Compiti
1. Riscrivi in forma più concisa il paragrafo dell'ordinanza della Cassazione che comincia con «G.G. proponeva opposizione», conservandone i fatti essenziali.
2. Traduci in inglese la frase dell'ordinanza della Cassazione «Lette le memorie depositate dalla ricorrente.»
3. Prosegui l'ordinanza della Cassazione a partire dall'ultima frase riportata.
═══ Testo da leggere ═══
Sentenza Sentenza Cassazione Civile n. 5711 del 02/03/2020

Cassazione civile sez. VI, 02/03/2020, (ud. 31/10/2019, dep. 02/03/2020), n.5711

LA CORTE SUPREMA DI CASSAZIONE

SEZIONE SESTA CIVILE

SOTTOSEZIONE 2

Composta dagli Ill.mi Sigg.ri Magistrati:

Dott. D’ASCOLA Pasquale – Presidente –

Dott. GRASSO Giuseppe – Consigliere –

Dott. TEDESCO Giuseppe – Consigliere –

Dott. FORTUNATO Giuseppe – Consigliere –

Dott. CRISCUOLO Mauro – rel. Consigliere –

ha pronunciato la seguente:

ORDINANZA

sul ricorso 20955-2017 proposto da:

G.G., elettivamente domiciliato in ROMA, VIA

AVEZZANA 6, presso lo studio dell’avvocato MATTEO ACCIARI,

rappresentata e difesa dall’avvocato BRUNO GUARALDI giusta procura

in calce al ricorso;

– ricorrente –

contro

M.A., elettivamente domiciliata in ROMA, PIAZZA DEI

SANTI APOSTOLI 66, presso lo studio dell’avvocato GIAMPAOLO GHINI,

che la rappresenta e difende giusta procura in calce al

controricorso;

CASSA DEI RISPARMI DI FORLI’ E DELLA ROMAGNA SPA, elettivamente

domiciliata in ROMA, VIA VITTORIO VENETO, 108, presso lo studio

dell’avvocato ROBERTO MALIZIA, rappresentato e difeso dall’avvocato

ALBERTO GAMBERINI giusta procura in calce al controricorso;

– controricorrenti –

avverso l’ordinanza del TRIBUNALE di RAVENNA, depositata il

25/01/2017;

udita la relazione della causa svolta nella camera di consiglio del

31/10/2019 dal Consigliere Dott. CRISCUOLO MAURO;

Lette le memorie depositate dalla ricorrente.

Fatto

MOTIVI IN FATTO ED IN DIRITTO DELLA DECISIONE

G.G. proponeva opposizione avverso il decreto con il quale il Tribunale aveva liquidato i compensi in favore del CTU contabile nominato nella causa intentata dall’opponente nei confronti della banca resistente.
═══ Estratto della fonte ═══
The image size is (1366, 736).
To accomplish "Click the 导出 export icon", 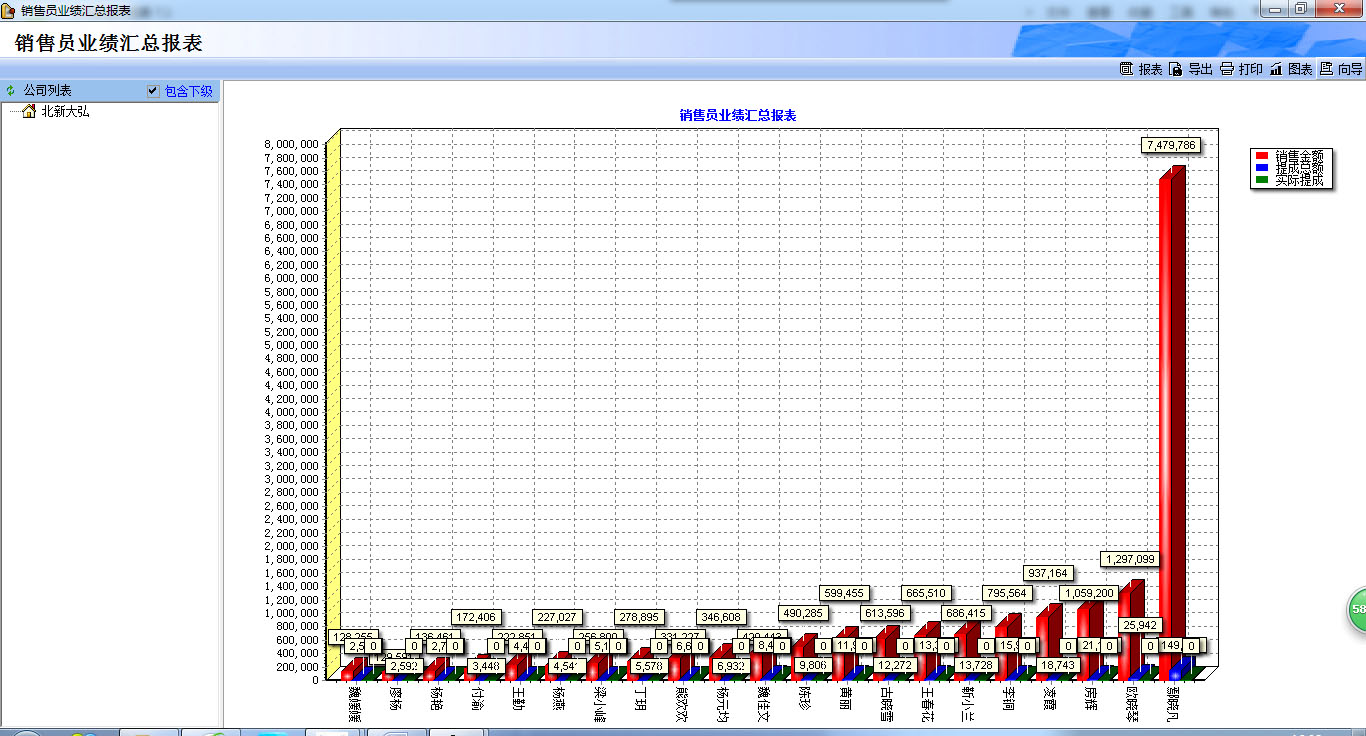I will pos(1176,69).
═══
Soluzioni
1. G.G. si opponeva al decreto con cui il Tribunale aveva liquidato i compensi del CTU contabile, nominato nella causa che l'opponente aveva promosso contro la banca resistente.

2. Having read the briefs filed by the appellant.

3.
Il Tribunale con ordinanza del 25 gennaio 2017, dopo avere escluso la possibilità di dedurre come motivo di opposizione l’inadeguatezza della consulenza svolta, in quanto si trattava di valutazione rimessa al giudice del merito, riteneva corretto il criterio della liquidazione a percentuale, non potendosi far ricorso al criterio residuale delle vacazioni, osservando che la base di calcolo era addirittura inferiore a quella indicata dalla stessa attrice nell’atto introduttivo del giudizio.

Quindi, dopo avere reputato condivisibile il ricorso al D.M. 30 maggio 2002, art. 2, e che il compenso liquidato rientrava tra il minimo ed il massimo previsto dalla legge, senza che l’opzione, nell’ambito di tale forbice, fosse sindacabile, riteneva fondata l’opposizione solo nella parte relativa al riconoscimento delle spese vive, che non erano state specificamente documentate.

Pertanto, confermava il decreto, con la sola esclusione delle spese vive, ma compensava le spese del giudizio di opposizione per un quinto, ponendo la residua parte, come liquidata in dispositivo, a carico della stessa opponente.

Avverso tale ordinanza propone ricorso G.G. sulla base di un motivo.

Le intimate resistono con controricorso.

Preliminarmente deve essere disattesa l’eccezione di inammissibilità del ricorso sollevata da parte sia della banca che della M. sul presupposto della sua tardiva proposizione. Assumono le controparti che alla fattispecie, stante il richiamo operato dal D.P.R. n. 115 del 2002, art. 170, troverebbero applicazione le previsioni di cui all’art. 702 bis c.p.c., che prevede che l’appello debba essere proposto nei trenta giorni dalla comunicazione dell’ordinanza.

Mutatis mutandis, ne discende che anche il ricorso per cassazione per essere tempestivo, deve essere proposto nei sessanta giorni dalla comunicazione (avvenuta nella fattispecie in data 25/1/2017), con la conseguenza che non potrebbe la parte avvalersi del termine lungo di cui all’art. 327 c.p.c.

La deduzione è però priva di fondamento.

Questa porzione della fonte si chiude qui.